The Palestinian struggle against Israel is a political-cum-military campaign rooted in the culture-code of a particular community and civilization. Thus, the public and visible Israeli-Palestinian diplomatic process provides only an external exposure of a concealed and complex array of Islamic notions and precedents, cultural characteristics of the Muslim East, and rhetorical devices suited to a revolutionary Palestinian idiom. The Palestinians seek victory, not peace, in this long and brutal fight against the Jews and the State of Israel.

There is no foundation for mutual and satisfactory Israel-PLO accommodation inasmuch as Palestinism is diametrically opposed to Zionism, just like Western democracy is juxtaposed to Muslim tyranny. Such generalized cultural and political factors derive from the specific history and mentality of the Palestinians as Oriental Muslims and Arabs. With absolute Islamic faith, endurance and extremism as indelible features of character and politics, the Palestinians are unable and unwilling to accept the legitimacy and viability of a Jewish state in "Palestine".

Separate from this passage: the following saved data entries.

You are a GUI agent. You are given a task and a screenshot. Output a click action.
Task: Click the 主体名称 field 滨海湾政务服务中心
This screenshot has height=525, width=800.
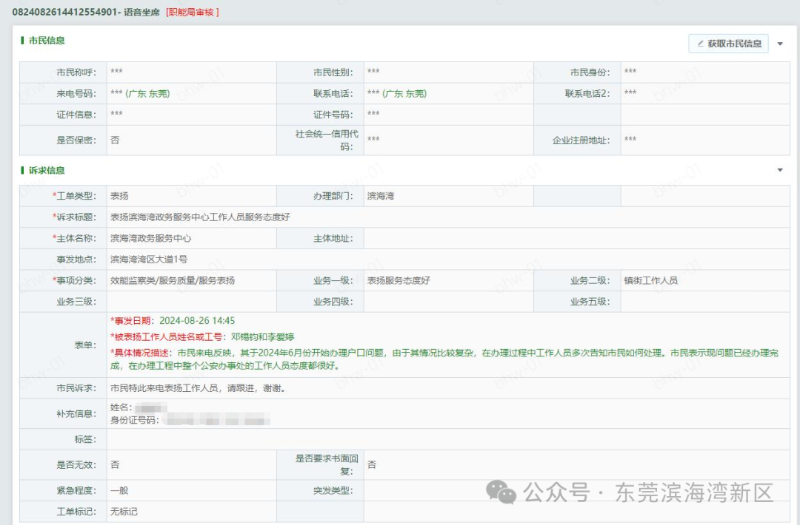190,238
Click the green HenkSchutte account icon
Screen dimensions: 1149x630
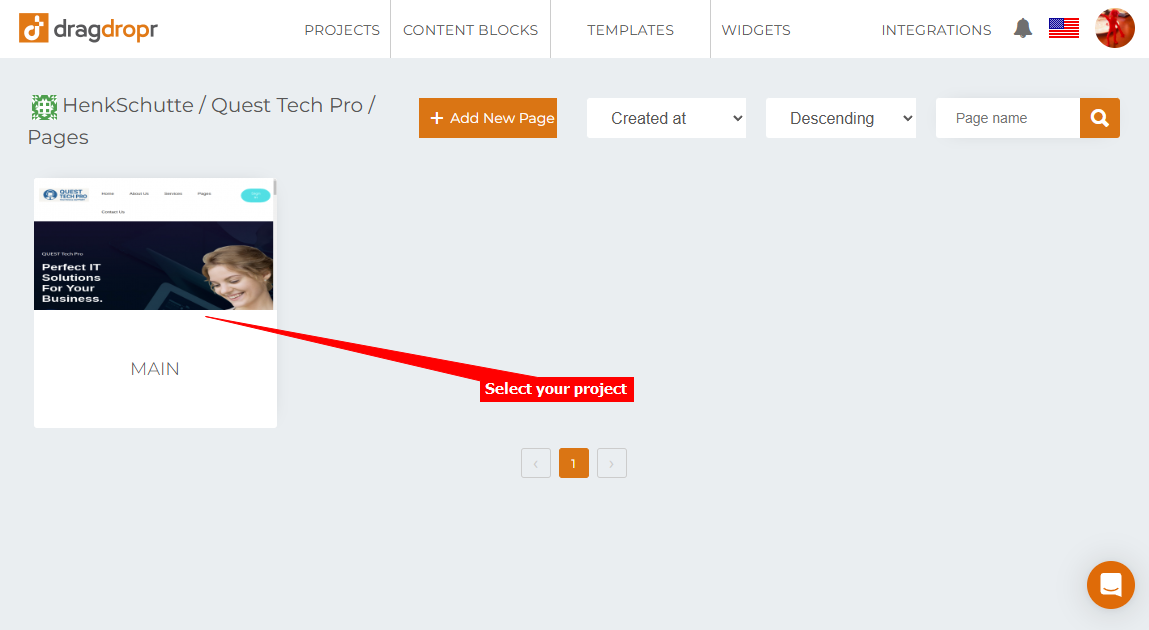click(x=44, y=107)
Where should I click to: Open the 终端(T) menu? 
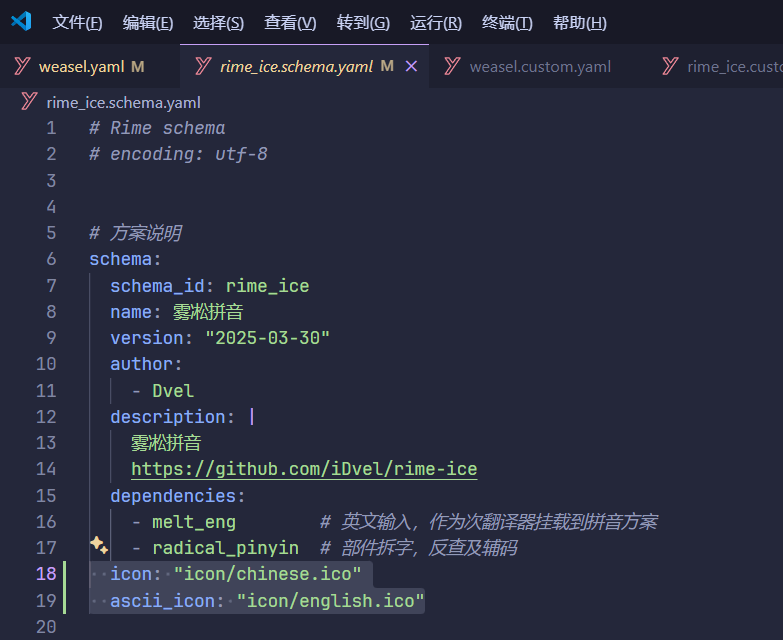click(507, 23)
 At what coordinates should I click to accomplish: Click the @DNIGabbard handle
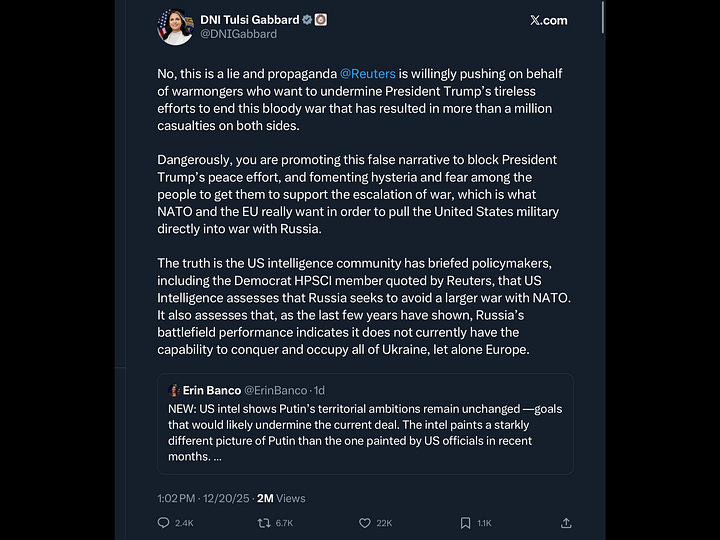click(x=239, y=34)
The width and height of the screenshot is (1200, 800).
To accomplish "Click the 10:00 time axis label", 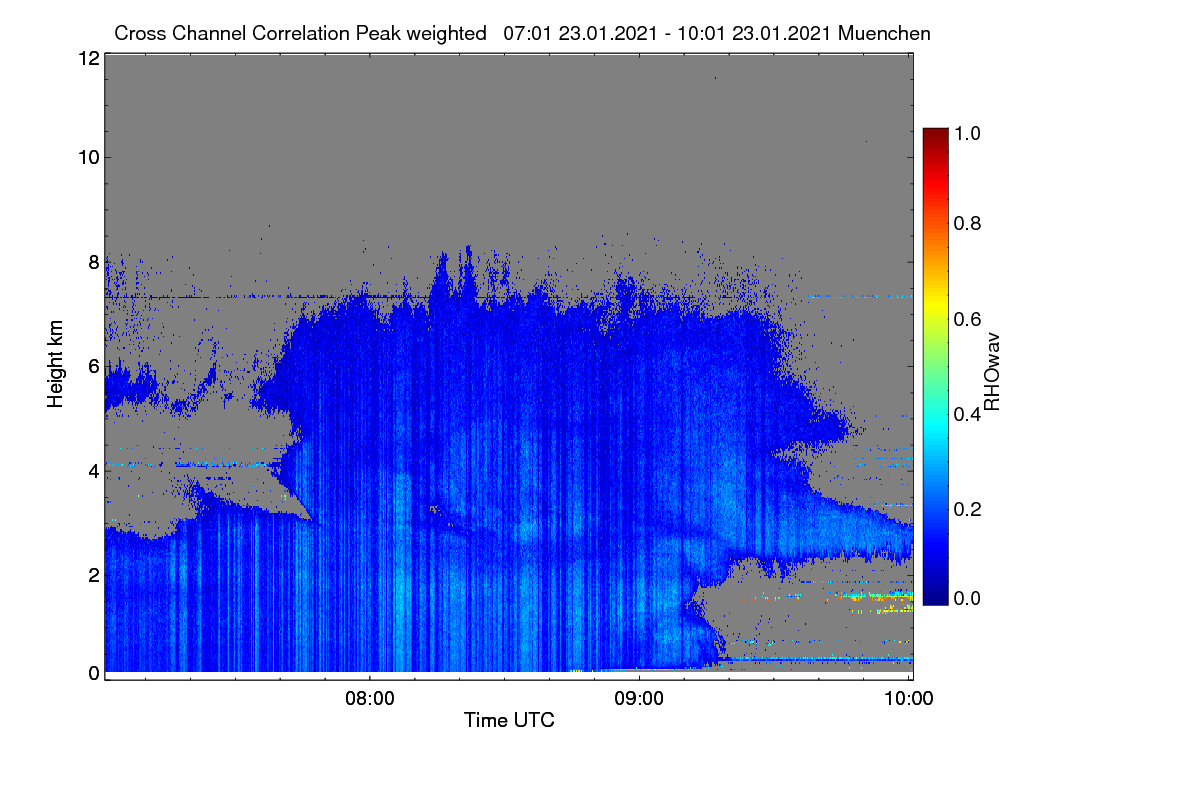I will pos(909,699).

This is a zero-sum game but one that is driven not only by modern nationalist ideology and contemporary political grievances, but by a durable ancient memory, identity, and lexicon. As such, the PLO demand for a state is no more than a rhetorical mantra for the more fundamental demand for the annihilation of Israel and its Jews. This is the way to understand the incompatibility between Israel and the PLO, the gravity of the Palestinian menace to Israel, and the need for a radical re-evaluation of the necessary Israeli policy response.